Database Normalization
Redundant Data
In database design, redundancy can lead to inconsistencies and maintenance issues. Suppose we want to create a loan table with a FOREIGN KEY to a borrower table and an additional column for the bank's name. However, there's also a separate bank table that includes bank names.
-- Create loan table
CREATE TABLE loan (
loan_id INT PRIMARY KEY,
borrower_id INT REFERENCES borrower(borrower_id),
bank_name VARCHAR(50),
loan_amount NUMERIC(15, 2)
);
-- Create bank table
CREATE TABLE bank (
bank_id INT PRIMARY KEY,
bank_name VARCHAR(100) UNIQUE
);
-- Create borrower table
CREATE TABLE borrower (
borrower_id INT PRIMARY KEY,
borrower_name VARCHAR(100)
);
To visualize, here's the already-filled tables:
Loan Table
| loan_id | borrower_id | bank_name | loan_amount |
|---|---|---|---|
| 8347 | 45671 | ABC Bank | 5000.00 |
| 1629 | 23984 | XYZ Bank | 15000.00 |
| 3951 | 51723 | ABC Bank | 7000.00 |
| 4893 | 18256 | XYZ Bank | 30000.00 |
| 7248 | 94015 | DEF Bank | 2500.00 |
Bank Table
| bank_id | bank_name |
|---|---|
| 101 | ABC Bank |
| 202 | XYZ Bank |
| 303 | DEF Bank |
Borrower Table
| borrower_id | borrower_name |
|---|---|
| 45671 | John Doe |
| 23984 | Jane Smith |
| 51723 | Alice Johnson |
| 18256 | Bob Brown |
| 94015 | Carol Davis |
Problems with this setup:
- When two banks share the same name, it introduces possible confusion.
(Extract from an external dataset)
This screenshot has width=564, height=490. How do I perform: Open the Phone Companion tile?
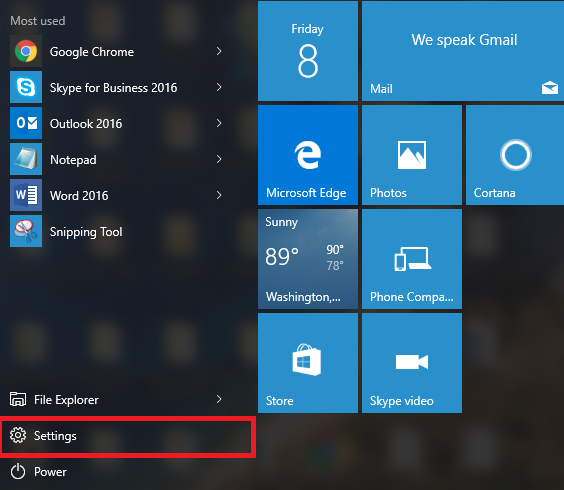(412, 259)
- Inconsistencies if a bank is acquired and not all loan records are updated.
To resolve these issues, reference the bank table using a FOREIGN KEY in the loan table instead of storing the bank name directly. This ensures:
- Unique identification of banks, even if they share a name.
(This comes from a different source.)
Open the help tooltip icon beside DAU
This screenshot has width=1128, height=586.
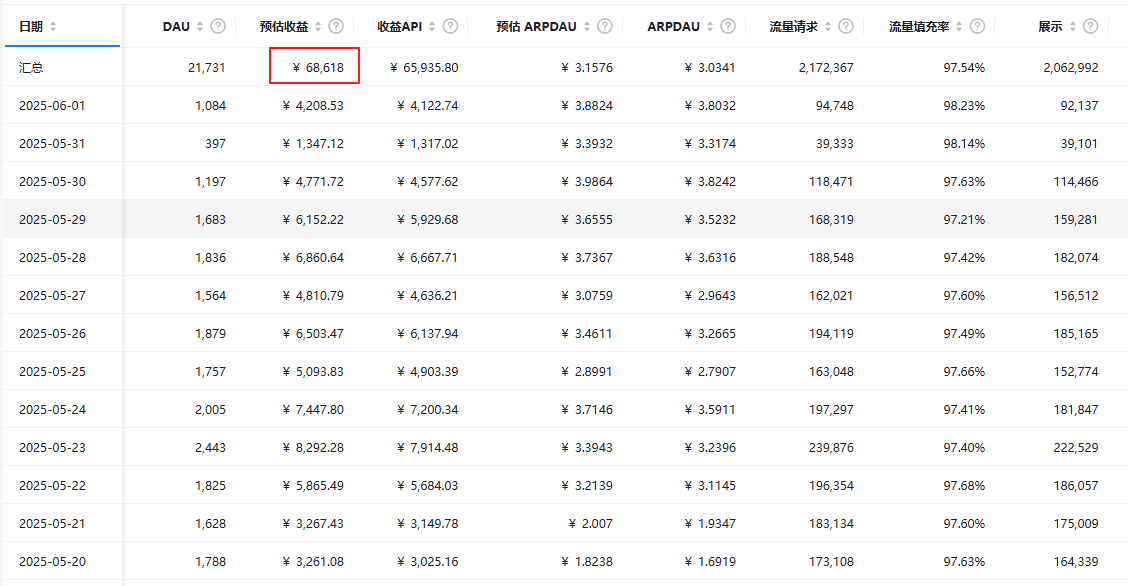tap(217, 26)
- Consistent updates if a bank changes names.
Example:
CREATE TABLE loan (
loan_id INT PRIMARY KEY,
borrower_id INT REFERENCES borrower(borrower_id),
bank_id INT REFERENCES bank(bank_id),
loan_amount NUMERIC(15, 2)
);
Consolidating Records
Handling similar entities, like applicants and borrowers, can cause duplication. Initially, separate tables might be used, but when an applicant is approved and becomes a borrower, data duplication may occur as can be seen below:
Initial Applicant Table
| applicant_id | applicant_name | loan_applied_for |
|---|---|---|
| 10234 | Mark White | 10000.00 |
| 29384 | Lisa Green | 20000.00 |
| 38475 | Nancy Blue | 15000.00 |
Initial Borrower Table
| borrower_id | borrower_name | loan_approved | loan_amount |
|---|---|---|---|
| 58392 | Mark White | TRUE | 10000.00 |
| 67239 | Jack Black | TRUE | 25000.00 |
| 78923 | Lisa Green | TRUE | 20000.00 |
To avoid this, we can combine applicants and borrowers into a single table with a status column:
CREATE TABLE borrower (
borrower_id INT PRIMARY KEY,
name VARCHAR(100),
loan_amount NUMERIC(15, 2),
approved BOOLEAN
);
NULLinapprovedrepresents an applicant.TRUEindicates an approved borrower.FALSEindicates a rejected applicant.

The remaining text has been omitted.